Jejak mulia selalu meninggalkan pelajaran berharga. Salah satunya datang dari Khadijah binti Khuwailid. Sosok perempuan yang dikenal sebagai saudagar sukses sekaligus pendamping Rasulullah ﷺ yang penuh keteladanan.
Di tengah berkembangnya pembahasan mengenai kesetaraan perempuan, banyak pihak mempertanyakan posisi perempuan dalam Islam. Sebagian menganggap Islam membatasi ruang gerak perempuan. Namun, sejarah menunjukkan fakta yang berbeda. Pada masa awal Islam, perempuan telah terlibat dalam kehidupan ekonomi dan sosial.
Sibel Eraslan dalam buku Khadijah: Ketika Rahasia Mim Tersingkap menggambarkan Khadijah sebagai pebisnis dengan jaringan perdagangan luas. Ia dikenal karena kejujuran dan integritasnya.
“Kekayaan bukan sekadar alat untuk meraih kemewahan, tetapi sarana menghadirkan kebaikan.”
Kesuksesan yang dimiliki Khadijah tidak menjadikannya jauh dari keluarga. Sebaliknya, seluruh kemampuan dan hartanya digunakan untuk mendukung perjuangan dakwah Rasulullah ﷺ. Ia menjadi teladan bahwa karier dan keluarga dapat berjalan beriringan.
Khadijah juga menunjukkan bahwa perempuan mampu mandiri secara ekonomi tanpa kehilangan sifat kasih sayang dan kepedulian. Sikap tersebut menjadi inspirasi bagi perempuan masa kini yang aktif berkarya di berbagai bidang.

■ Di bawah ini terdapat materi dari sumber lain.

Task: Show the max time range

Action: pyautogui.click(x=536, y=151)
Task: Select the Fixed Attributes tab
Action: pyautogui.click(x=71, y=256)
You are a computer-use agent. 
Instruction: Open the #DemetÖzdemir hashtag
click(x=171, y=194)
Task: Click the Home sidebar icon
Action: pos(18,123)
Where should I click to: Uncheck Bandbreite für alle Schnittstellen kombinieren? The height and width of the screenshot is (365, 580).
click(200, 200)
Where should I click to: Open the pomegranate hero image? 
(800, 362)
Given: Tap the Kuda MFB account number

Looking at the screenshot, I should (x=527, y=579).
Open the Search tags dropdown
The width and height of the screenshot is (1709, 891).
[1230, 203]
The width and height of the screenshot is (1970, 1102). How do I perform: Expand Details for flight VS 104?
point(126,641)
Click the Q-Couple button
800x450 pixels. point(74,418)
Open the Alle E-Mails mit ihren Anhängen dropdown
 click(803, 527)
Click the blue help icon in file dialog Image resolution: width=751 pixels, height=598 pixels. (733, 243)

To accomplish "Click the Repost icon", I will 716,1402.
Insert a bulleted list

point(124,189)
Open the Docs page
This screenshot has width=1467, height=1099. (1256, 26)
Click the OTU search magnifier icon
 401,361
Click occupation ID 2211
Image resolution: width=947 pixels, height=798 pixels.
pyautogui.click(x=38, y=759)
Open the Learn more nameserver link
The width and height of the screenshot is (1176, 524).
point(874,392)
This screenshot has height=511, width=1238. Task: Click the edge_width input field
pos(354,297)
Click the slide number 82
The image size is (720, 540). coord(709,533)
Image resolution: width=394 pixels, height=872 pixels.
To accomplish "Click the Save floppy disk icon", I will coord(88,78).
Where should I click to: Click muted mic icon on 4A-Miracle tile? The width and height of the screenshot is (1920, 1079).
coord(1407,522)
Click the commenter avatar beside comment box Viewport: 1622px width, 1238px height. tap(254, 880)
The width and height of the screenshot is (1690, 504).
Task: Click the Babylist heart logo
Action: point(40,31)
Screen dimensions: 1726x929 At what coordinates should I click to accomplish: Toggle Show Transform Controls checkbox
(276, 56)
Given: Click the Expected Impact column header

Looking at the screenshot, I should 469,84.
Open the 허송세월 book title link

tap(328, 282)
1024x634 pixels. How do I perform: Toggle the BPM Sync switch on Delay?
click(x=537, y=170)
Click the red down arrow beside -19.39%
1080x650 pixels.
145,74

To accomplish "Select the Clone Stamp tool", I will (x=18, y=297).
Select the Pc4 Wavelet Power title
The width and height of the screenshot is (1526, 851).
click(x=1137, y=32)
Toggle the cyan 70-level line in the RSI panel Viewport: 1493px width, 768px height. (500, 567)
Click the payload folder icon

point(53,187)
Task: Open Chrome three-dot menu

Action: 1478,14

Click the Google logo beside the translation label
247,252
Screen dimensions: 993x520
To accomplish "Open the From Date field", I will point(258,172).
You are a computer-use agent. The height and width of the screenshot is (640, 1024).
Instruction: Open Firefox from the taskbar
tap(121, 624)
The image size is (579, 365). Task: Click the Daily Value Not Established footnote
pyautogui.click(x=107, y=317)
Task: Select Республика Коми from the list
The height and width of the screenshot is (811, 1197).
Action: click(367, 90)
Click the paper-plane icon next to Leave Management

Dalam kehidupan modern, semangat Khadijah tetap relevan. Banyak perempuan berkiprah sebagai pengusaha, profesional, maupun pelaku usaha kreatif. Nilai utama yang perlu dijaga adalah integritas serta kebermanfaatan bagi sesama.
Sejarah membuktikan bahwa perempuan dapat berkontribusi besar bagi masyarakat. Keberhasilan menjadi lebih bermakna ketika disertai akhlak yang baik dan kepedulian kepada orang lain.